「神戸製鋼所」の検査データ改ざん問題で、工業製品の安全性を示すJIS=日本工業規格の認証機関は、新たに北九州市の子会社が製造する銅管の認証を取り消したと発表しました。

発表によりますと、JISの認証機関は、北九州市にある神戸製鋼の子会社の「神鋼メタルプロダクツ」で製造している銅管について、8日付けで認証を取り消しました。理由について、認証機関は、製品の寸法の測定をしないままデータを記録するなど、品質管理体制が法律の基準を満たしていなかったためとしています。

さらに、栃木県真岡市にある神戸製鋼の「真岡製造所」で製造しているアルミ板製品についても、品質管理体制が不適切だとして、8日付けで認証を一時停止しました。神戸製鋼は「ご迷惑をおかけし、深くおわびします。指摘された問題の是正に取り組みます」と話しています。

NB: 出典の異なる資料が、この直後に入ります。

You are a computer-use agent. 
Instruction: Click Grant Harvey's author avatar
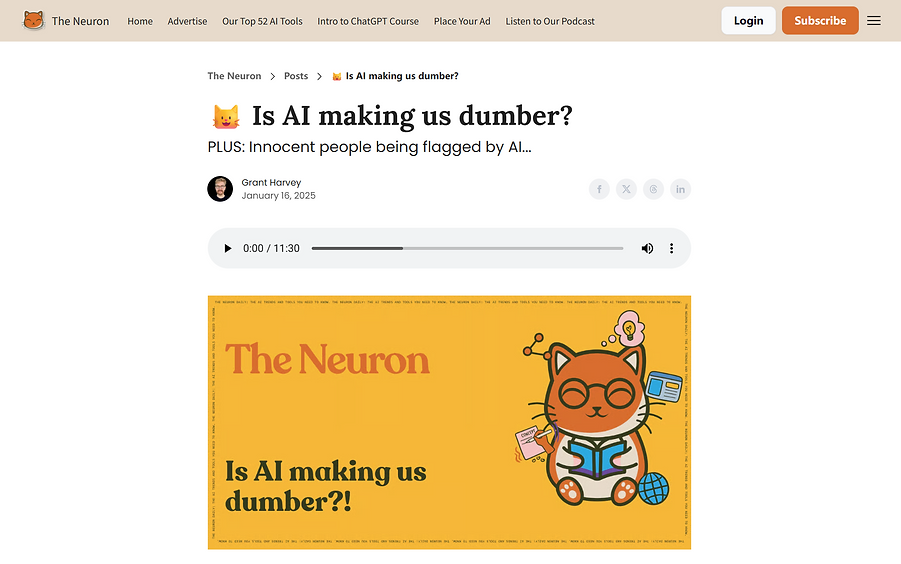[220, 189]
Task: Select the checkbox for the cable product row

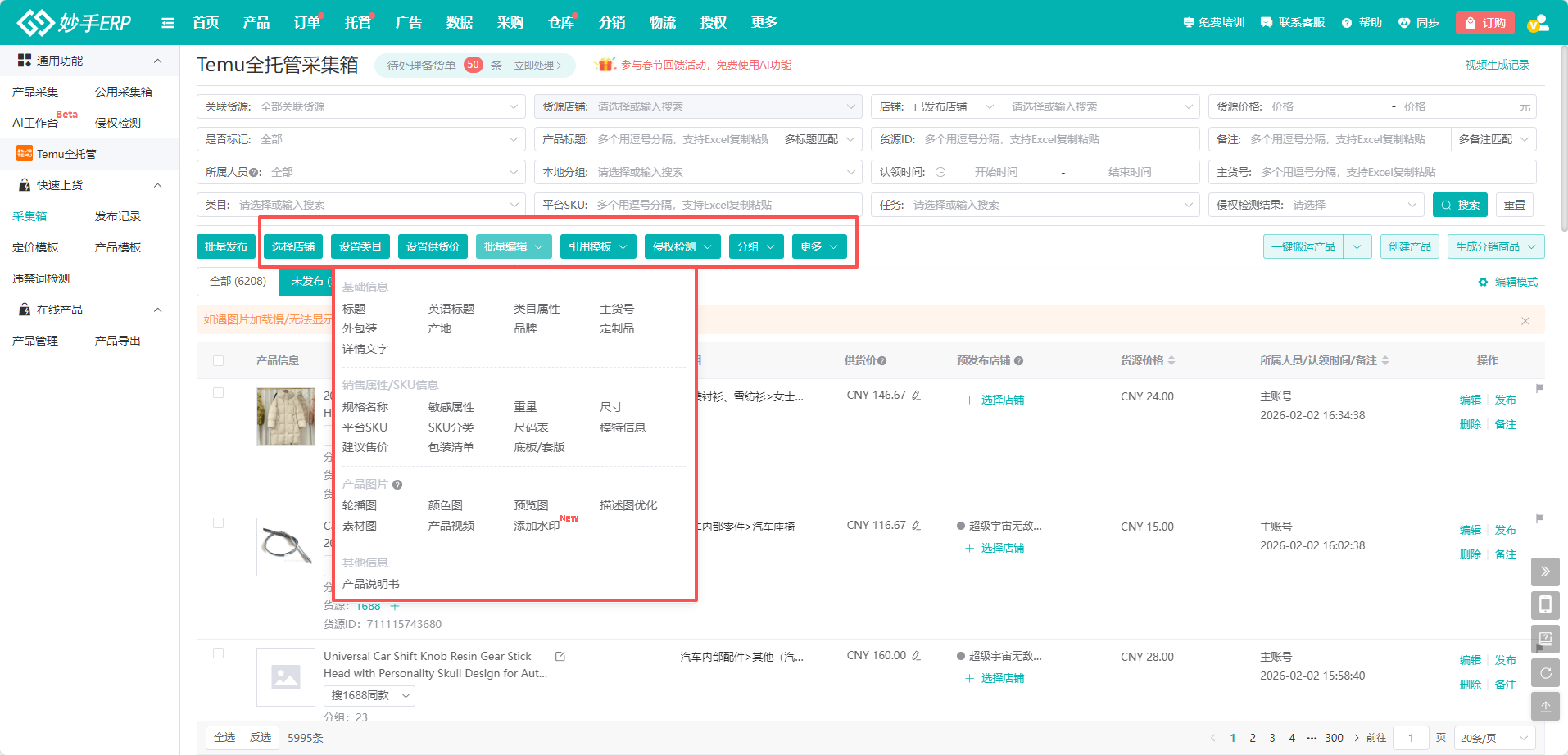Action: [218, 523]
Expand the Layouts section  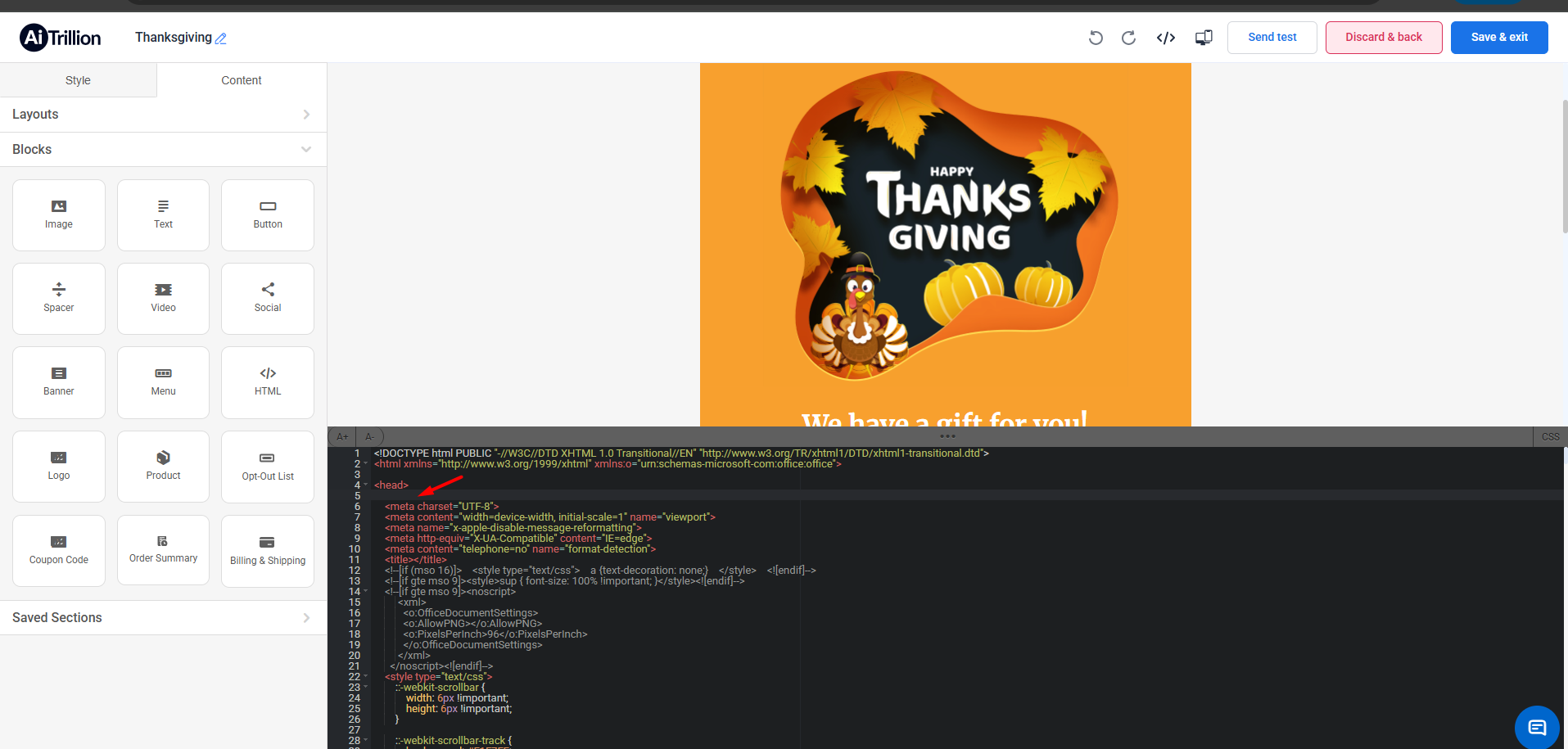[164, 115]
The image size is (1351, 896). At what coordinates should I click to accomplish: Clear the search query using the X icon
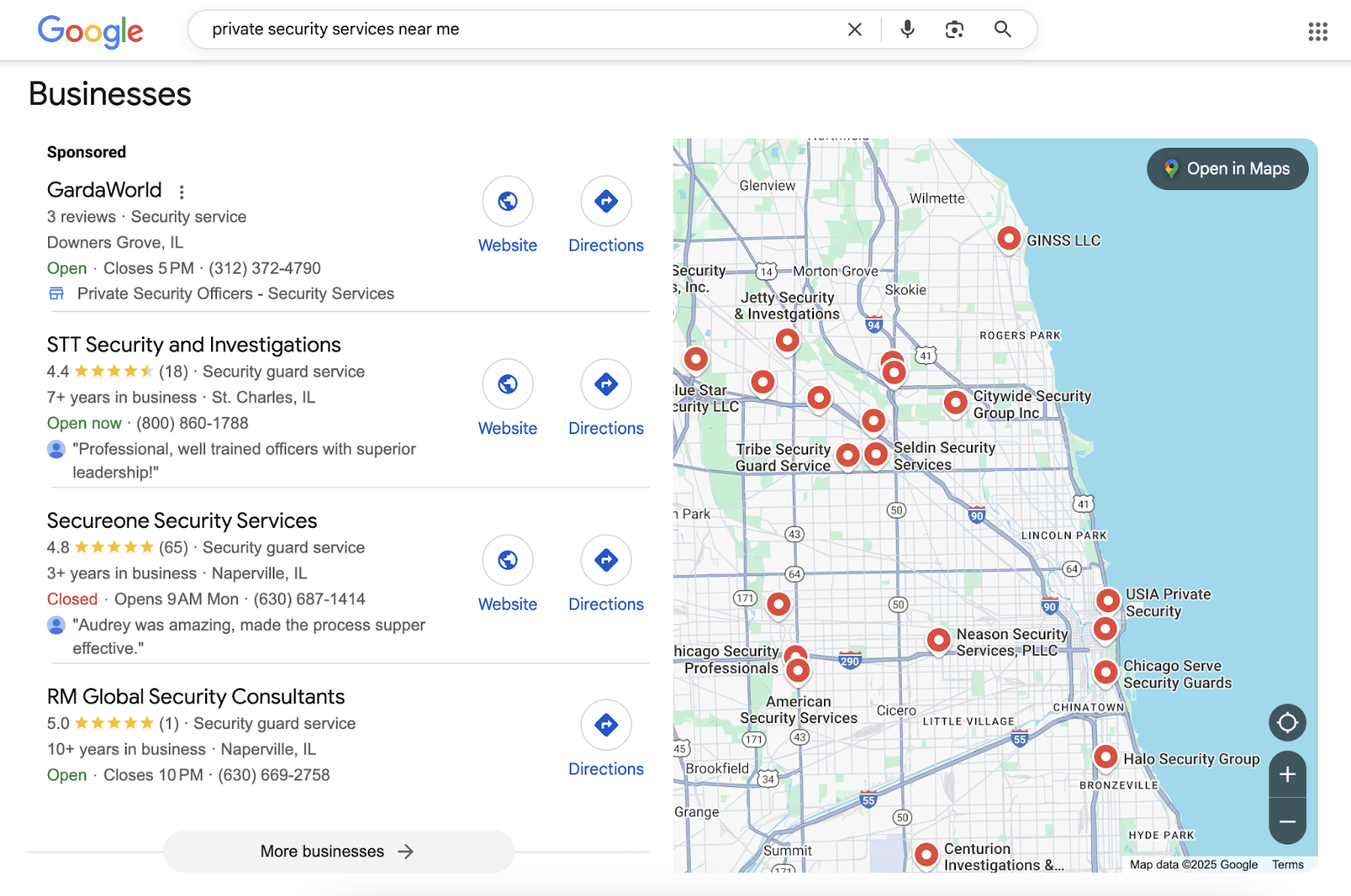click(x=855, y=29)
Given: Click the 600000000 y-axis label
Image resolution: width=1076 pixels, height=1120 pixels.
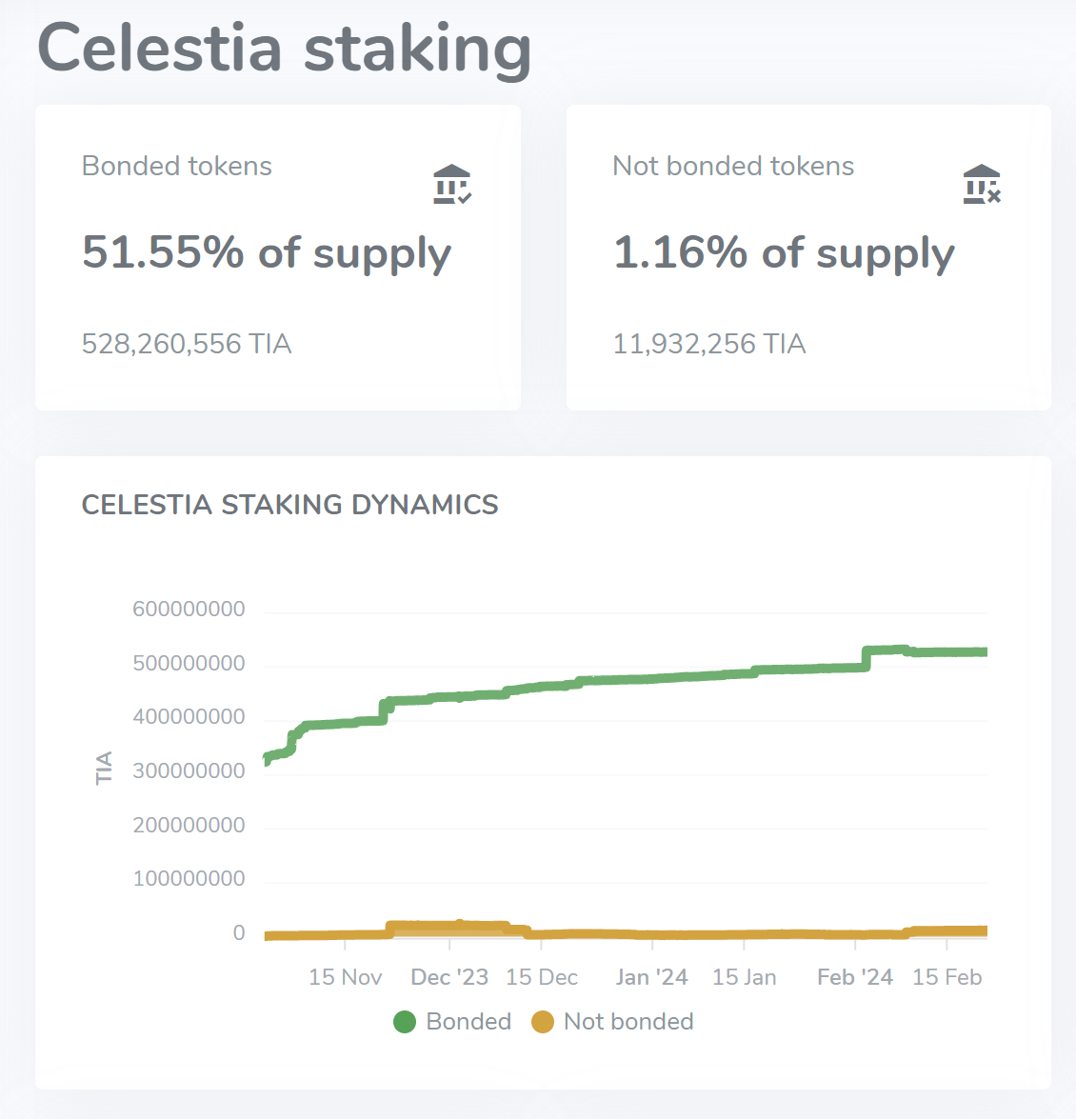Looking at the screenshot, I should (189, 610).
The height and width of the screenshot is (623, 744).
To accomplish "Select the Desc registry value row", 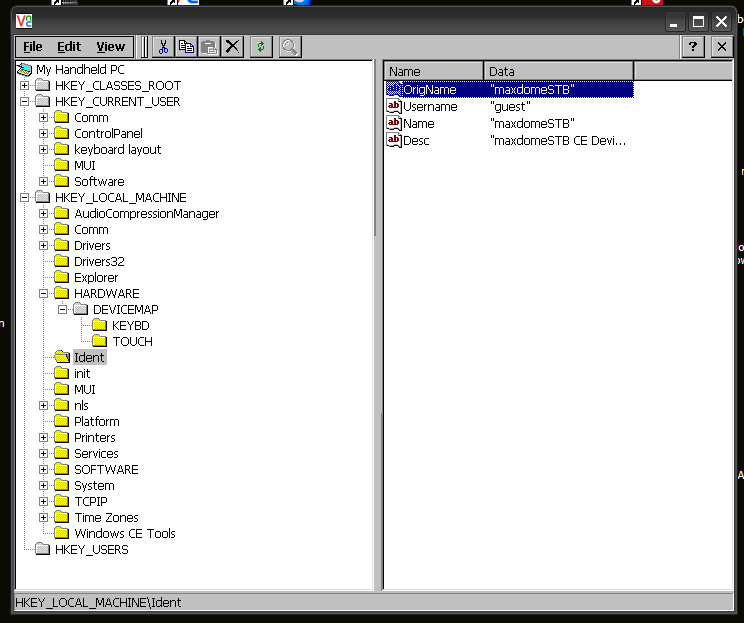I will pos(510,140).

この問題で、JISの認証機関は、経済産業省の指示を受けて、神戸製鋼とそのグループ企業で認証を受けている工場と事業所の調査を進めていて、これまでに、神奈川県内にある子会社の製品の認証を取り消したほか、山口県内の工場の製品も認証を一時停止しています。

製品の取り引きにあたって、JISの認証を条件としている企業もあるため、認証の取り消しや一時停止がさらに広がれば、神戸製鋼の経営に対する一段の影響も予想されます。